JJ: Media promote a fiction, usually tacitly, that economic fortunes are natural; some work is just worth more than other work. Folks say, “Gosh, teachers work so hard, it really stinks that they don't get paid a lot.” But it's as though nature wants it that way, or something. Teachers just take a vow of poverty, God bless ’em.
There's a notion of the naturalness of obtaining economic conditions that has to be resisted, but it's really not that easy to do that.
BA: I think even when you see good data from progressive economists, you also see a lot of sort of bad faith arguments out there about what will stimulate the economy. And I think it helps to just pull ourselves back to a central question. And that is, whose economy? It is not an abstract thing, right?

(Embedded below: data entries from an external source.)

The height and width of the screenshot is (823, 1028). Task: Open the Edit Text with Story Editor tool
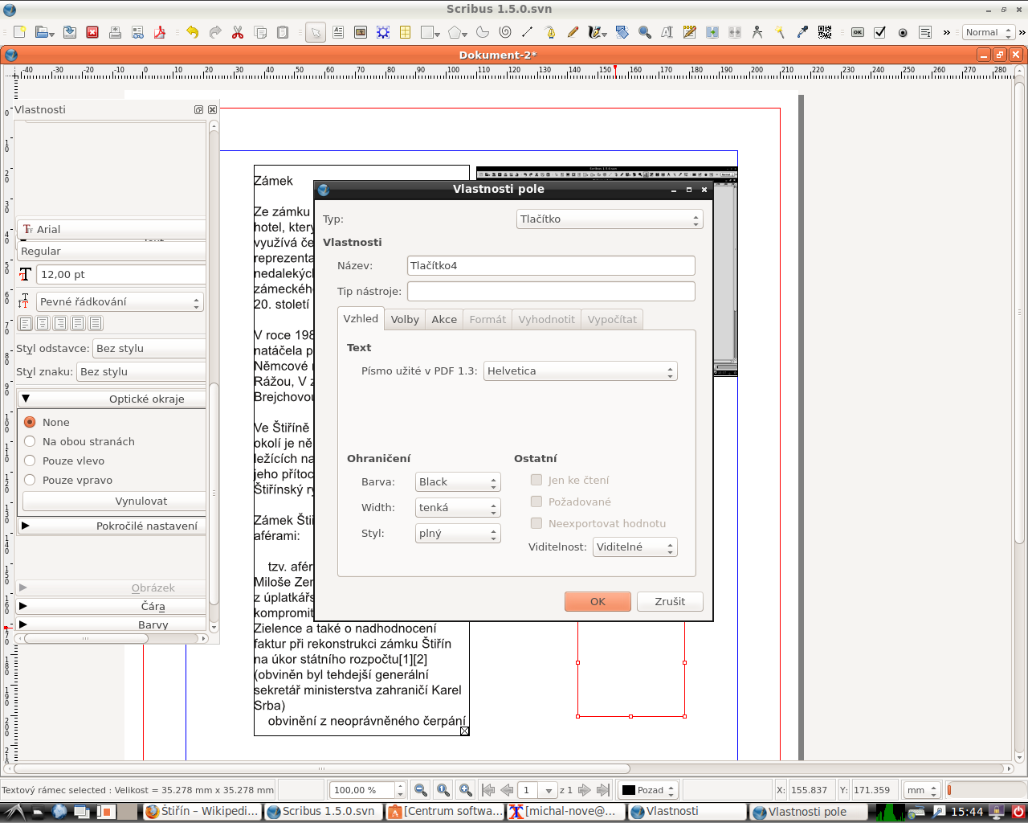click(x=688, y=32)
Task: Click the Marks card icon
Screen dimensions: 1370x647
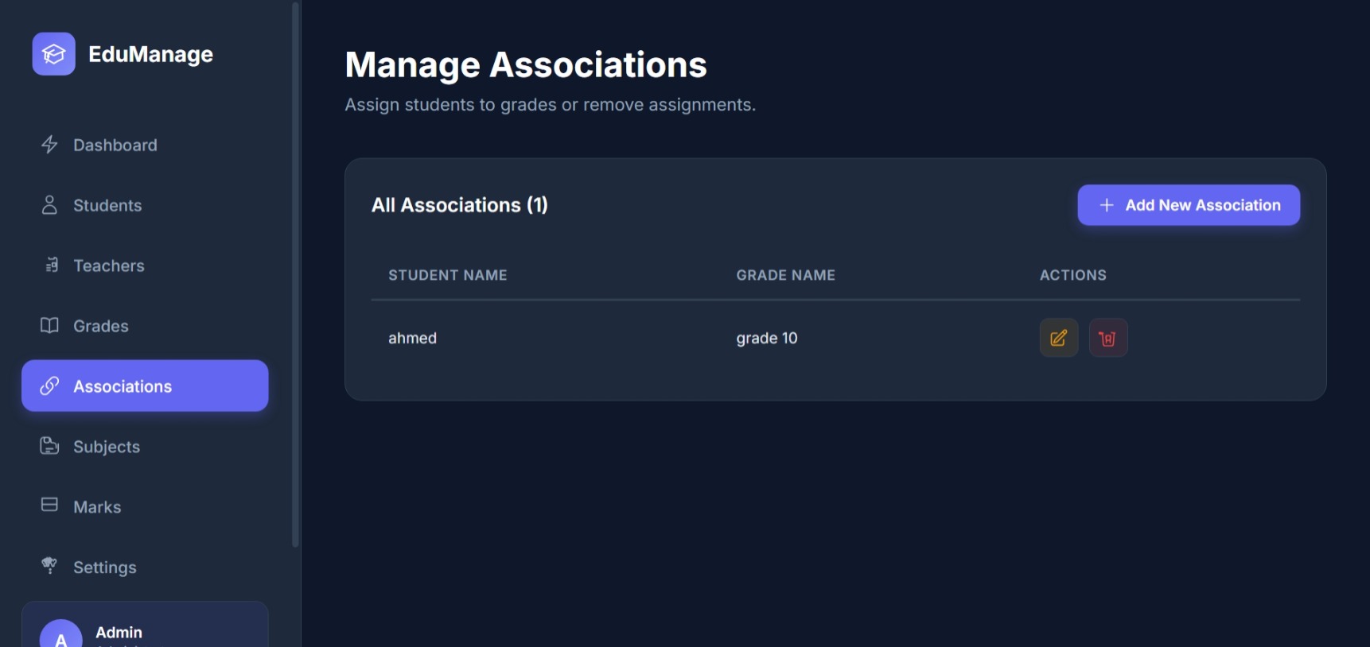Action: pyautogui.click(x=49, y=505)
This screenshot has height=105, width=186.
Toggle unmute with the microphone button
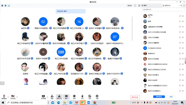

And so when you see the kinds of talking heads that you very often see called up for news programs, etc., and they are wealthy individuals. They are corporate CEOs. They are people who are doing very well. They are talking about the economy that benefits them.
We need to start thinking about, and talking about, what an economy looks like that benefits your average childcare worker. And if that is the starting point and the premise, and you're interviewing those people, and asking them what they think a fair economy looks like, you do have to have—I think you were pointing this out—a change in the very way in which we conceptualize the economy.
JJ: Let me just ask you for any final thoughts you have. Obviously, this is going to be the fodder in the news that we're going to be seeing for weeks and months now. Are there questions you would be encouraging reporters to pursue, or, on the other hand, things you'd like them to not do, things to avoid doing?
BA: I would just encourage, interview the people who are on the frontlines of this as much as possible. I super appreciate that you've reached out to me, I hope you're also interviewing people who are actually having to deliver groceries, or deliver takeout food, and getting their perspectives on what it's like to be looking at the realities of the healthcare that they're offered, the realities of the wages and the types of safety nets around them, and I think that's where journalists really can play an amazing role.
And I wish, I actually wish we had more local journalists—one of our challenges now is that you need people who are also paid to go and interview people in the local communities about what's happening to them.
JJ: We've been speaking with Bama Athreya. You can find her piece, “A Feminist Stimulus,” on Medium.com, and “A Pandemic Is No Time for Precarious Work” on Inequality.org, as well as Common Dreams. Thank you very much, Bama Athreya, for joining us this week on CounterSpin.
BA: It's been great. Thank you so much, Janine.